* **Task objective**
Only the lines of the data below from the one with "Task: Click the Width input field" through the one with "721x588 pixels." are wanted. Repeat them exactly.

* **Data listing**
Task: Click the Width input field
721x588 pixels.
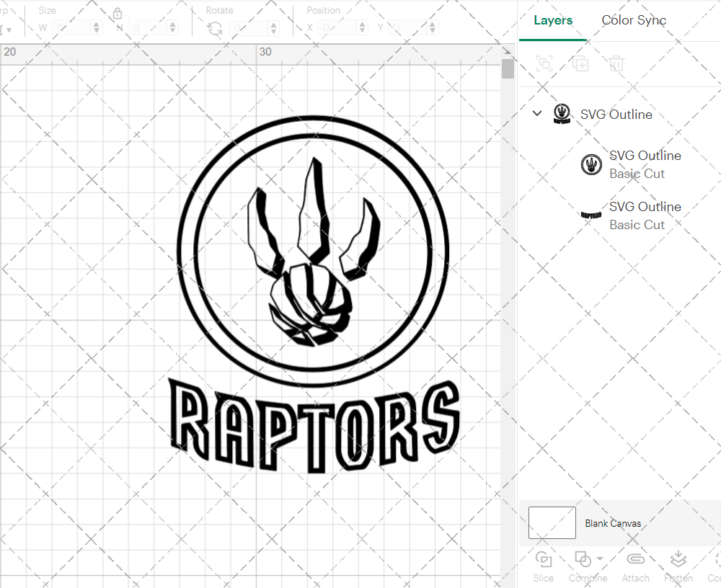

==

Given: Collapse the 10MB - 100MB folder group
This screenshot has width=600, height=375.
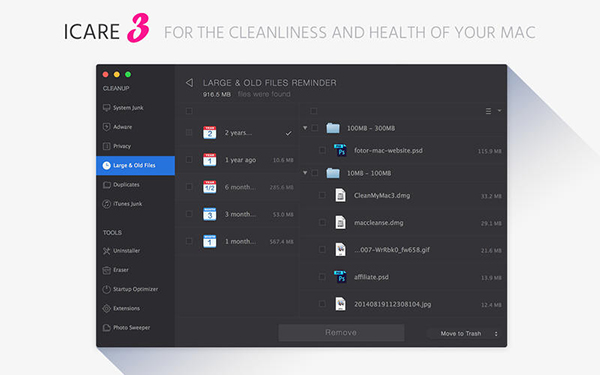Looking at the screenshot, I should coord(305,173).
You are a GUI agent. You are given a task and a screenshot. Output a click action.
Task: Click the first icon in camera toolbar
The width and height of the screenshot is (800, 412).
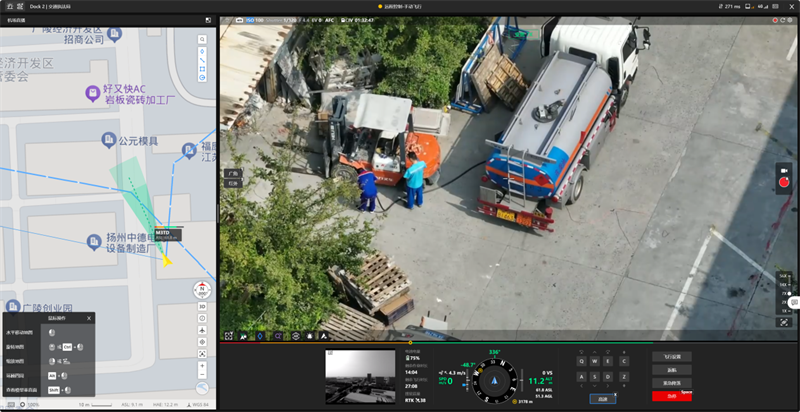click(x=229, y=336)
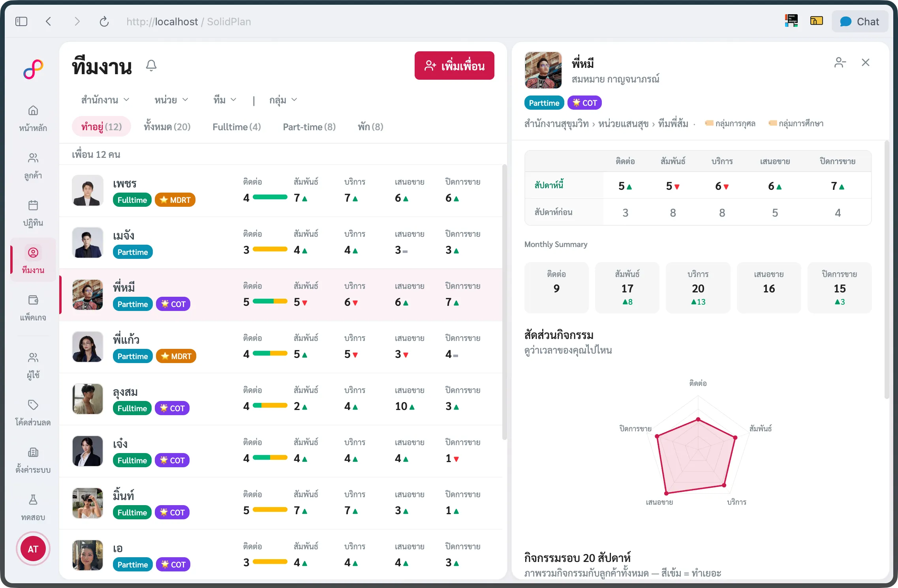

* **The answer**
Task: Click the Width input field
721x588 pixels.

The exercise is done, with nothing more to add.